Hot Air has been nicely tracking the latest regressions on the Fiscal Cliff negotiations.  I’m watching Fox Business this morning, where they’re worrying about what might happen even as they note that the market isn’t reacting at all.  The market is either convinced that there are a few weeks left or it’s just hoping that any good news will bring it up high enough that the inevitable downfall will not suck so bad.

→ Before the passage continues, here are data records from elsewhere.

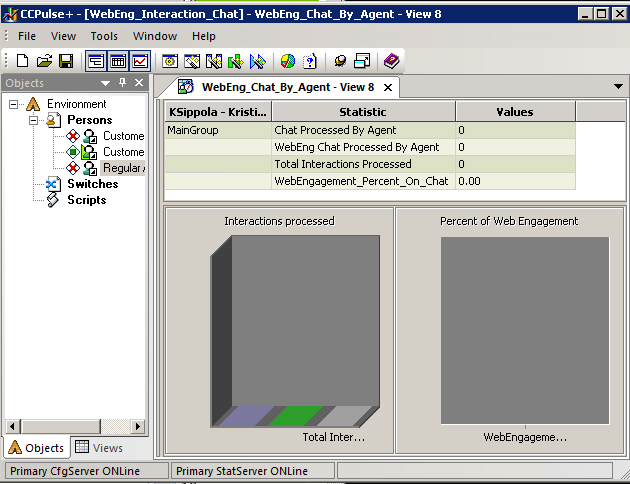Screen dimensions: 630x484
Task: Click the Statistic column header
Action: (362, 112)
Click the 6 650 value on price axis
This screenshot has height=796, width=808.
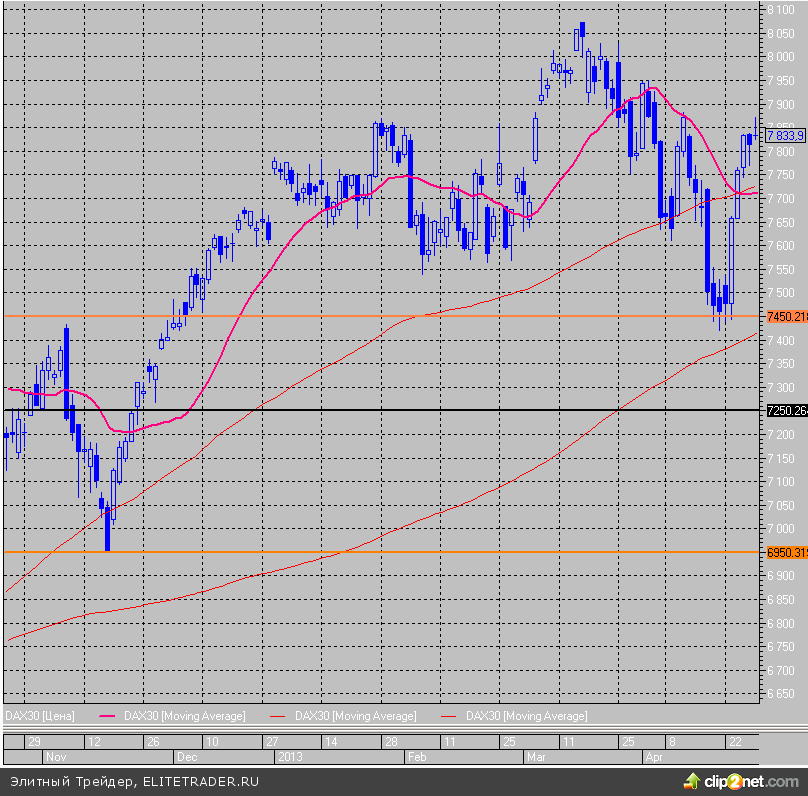pos(781,694)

Before the election, I noted the following:

Sequestration and many of the tax hits from the Fiscal Cliff will happen.  Honestly, if the current administration stays in power, it’ll be to a weakened position in congress.  This administration is not known for reaching out for compromise.  President Obama has no need to make a deal with congress when he can instead belittle them in the press, and blame them for failure.  If the Obama administration is bounced, then the president will have even less reason to deal with congress, and he’ll leave it to Mr. Romney to fix.  I do think one or two minor fixes to tax issues will happen, but random fixes will only serve to cause bigger problems.

I still hope I’m wrong, but it’s pretty clear that there’s no felt need to compromise with a weak Repbulican base, since they’ve proven in the past that they’ll do near-term tasks with a “deadline” that they have to meet later.

We’re starting to hear the right side of the aisle say that we’re better off just letting the country go off the cliff and that will force the left side back to the table.  Charles Krauthammer is an example:

Republicans must stop acting like supplicants. If Obama so loves those Clinton rates, Republicans should say: Then go over the cliff and have them all.

And add: But if you want a Grand Bargain, then deal. If we give way on taxes, we want, in return, serious discretionary cuts, clearly spelled-out entitlement cuts, and real tax reform.

Otherwise, strap on your parachute, Mr. President. We’ll ride down together.

(Go read that whole opinion piece.  It’s pretty good, obviously.)

I’ve been taught that strategic negotiation involves one of a couple concepts:

  • Win-win: which means that everyone gets something.  Settling for Win-Don’t Lose is not helpful, even if the “win” side believes that.
  • Disagree and Commit: Someone has to lose, and it’s usually the side with less power, so make the call that you’ll enthusiastically support what you don’t like and work to make it happen.
  • Agree to deal with the consequences: Know that what’s about to happen is not good, and plan for the inevitable.

It looks like the last option is now on the table (where the Dems though the middle one was the way to go, obviously).  Of course, since I thought it was going to happen, the “plan for the inevitable” part has been pretty forward on my head these days.  Can we survive a return to the cross-the-board Clinton-era tax rates and a hard cut in defense and a medium cut pretty much everywhere else?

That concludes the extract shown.